Officials maintain that all historical components of the East Wing, including furnishings from Rosalynn Carter’s original Office of the First Lady, have been preserved under the supervision of the White House Historical Association and the National Park Service.
Still, the White House’s legal exemption from local and federal oversight has done little to quell outrage. The nonprofit Trust for the National Mall, which manages private donations for the project, has confirmed that Trump is personally leading design efforts alongside McCrery Architects.
Trump’s claims that the project is receiving “great reviews” have been contradicted by a wave of online backlash targeting the demolition company hired for the job.
Occupy Democrats reported that Aceco LLC, the firm contracted to tear down the East Wing, “gets FLOODED with brutal one-star reviews as the American people turn against them.”
“This is America’s house!
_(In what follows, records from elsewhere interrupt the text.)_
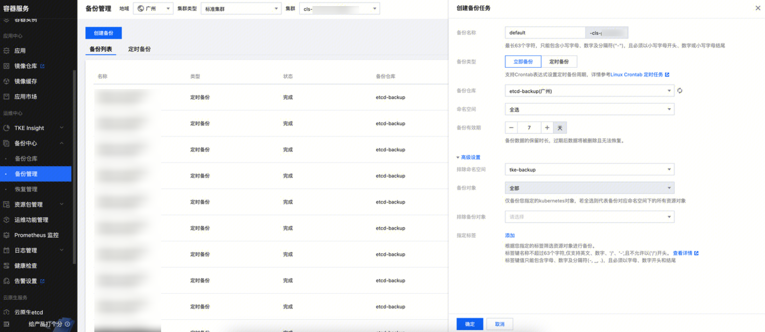Click the Prometheus 监控 sidebar icon
Screen dimensions: 765x332
(x=7, y=235)
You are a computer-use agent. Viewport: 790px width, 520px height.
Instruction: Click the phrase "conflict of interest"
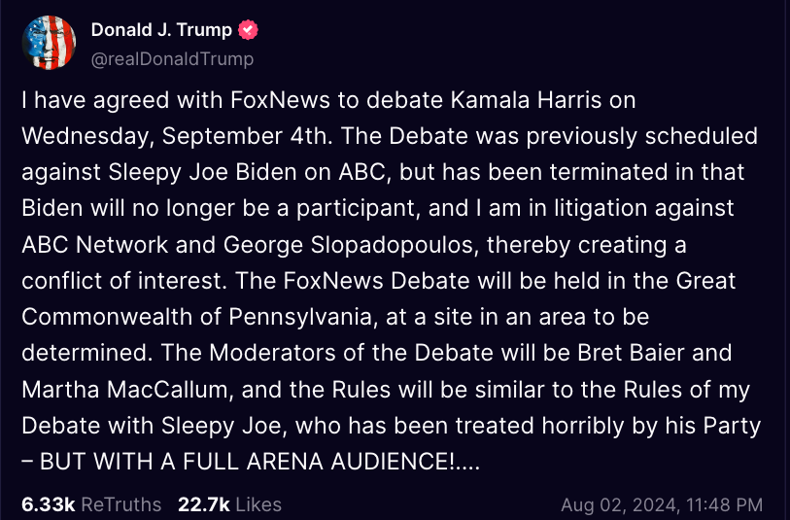tap(108, 281)
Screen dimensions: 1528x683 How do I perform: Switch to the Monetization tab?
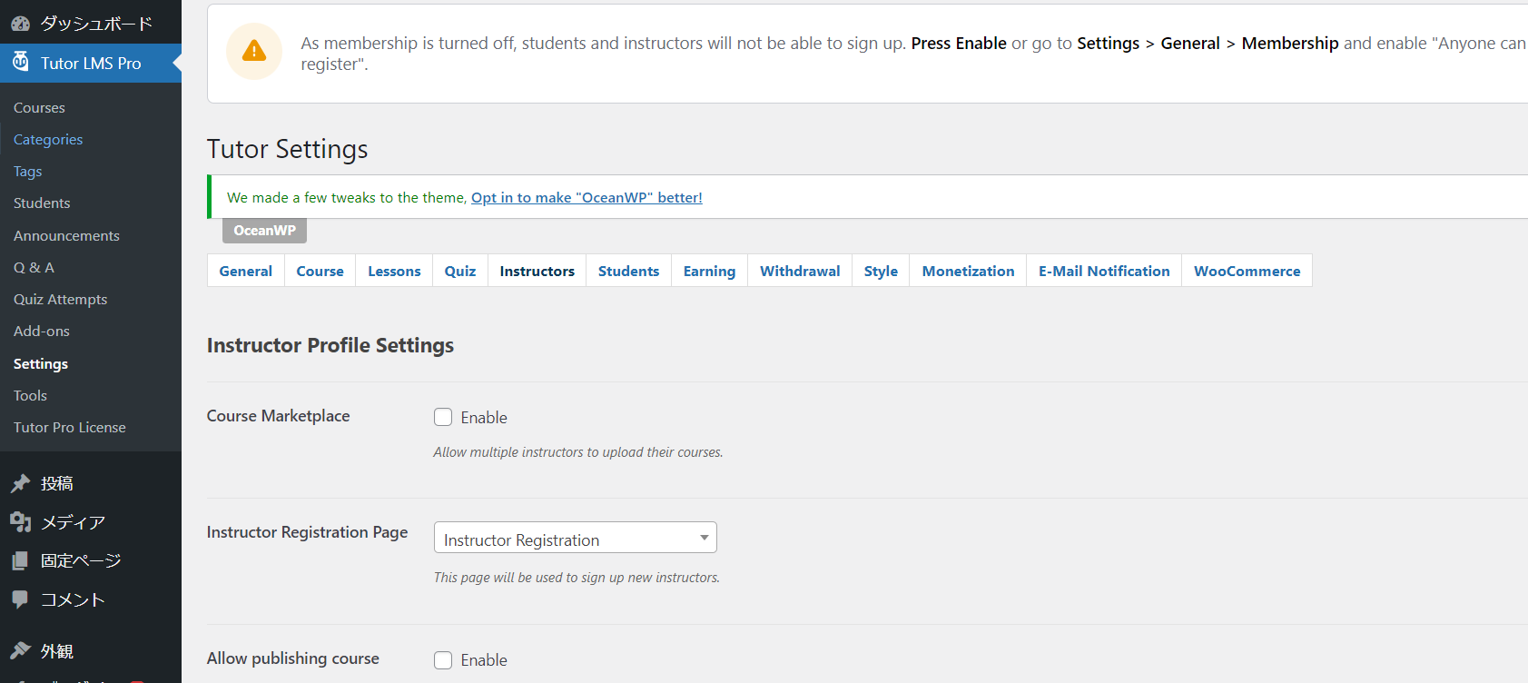click(968, 271)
Complete and utter desecration of a national monument. Shame on you!” one Google Maps reviewer wrote. Another added: “Destroying ‘The People’s House’ with no regard for their permission. Deplorable act no matter the reason.”
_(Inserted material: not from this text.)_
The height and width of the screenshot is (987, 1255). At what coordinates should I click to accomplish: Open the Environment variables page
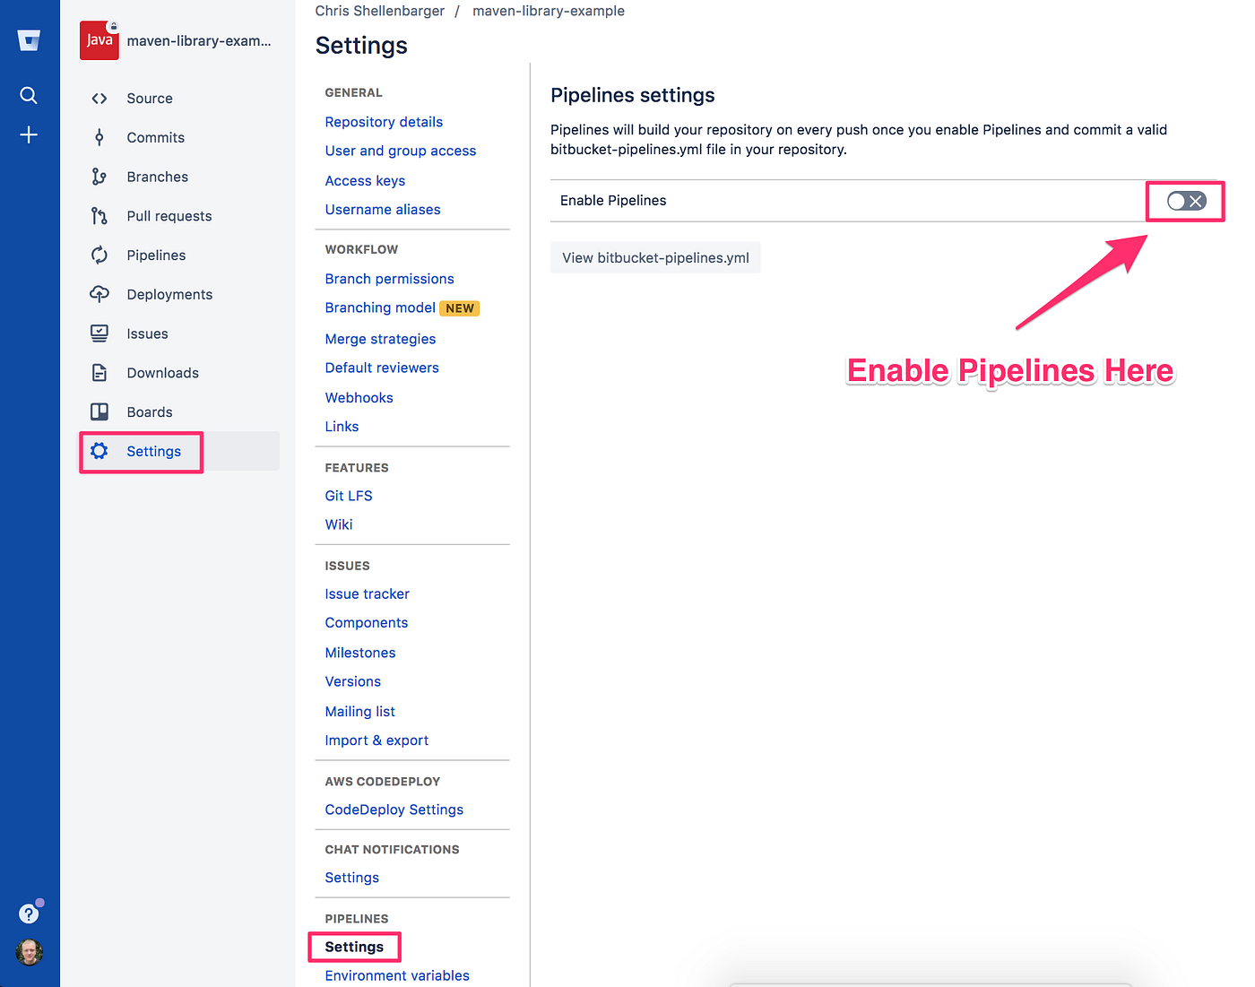coord(397,975)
“The White House is a Historical Landmark. How is this legal?” read another review.
Aceco’s online rating dropped to 1.8 stars before Google revised it to 4.1, according to The Daily Beast.
Images of bulldozers razing portions of the East Wing went viral Tuesday, sparking anger from preservationists and political opponents alike. Many Americans expressed disbelief after Trump’s earlier promise that “it won’t interfere with the current building.”
The new ballroom, expected to double the footprint of the White House’s main structure, will feature a separate entrance for dignitaries and a state-of-the-art events hall. Trump has described it as a “gift to future presidents” and “a space for the people.”
Critics see it differently. “No matter what they do after this point, Aceco will be forever tarred as the company that ravaged a beloved symbol of American history and power,” one commentator wrote online.
The controversy has deepened amid Trump’s claim that major corporations — including Apple, Amazon, and Lockheed Martin — each contributed up to $25 million to the ballroom’s construction. Ethics advocates warn that such donations could function as political favors to gain influence with the administration.
“If true, this amounts to blatant bribery,” one widely shared post read. “These companies are paying for the president’s vanity project to curry favor with him and extract favorable policy changes from his administration. The People’s House has become The Corporations’ House.”
While Trump’s allies have praised the expansion as a modernization effort, public opinion remains sharply divided.
“The optics are terrible,” said one former National Park Service official, noting that the project comes as much of the federal workforce remains furloughed amid a prolonged government shutdown.
Whether the ballroom will ultimately stand as a legacy of grandeur or excess remains to be seen. But for now, as one critic put it on social media, “Stop tearing down America’s house.”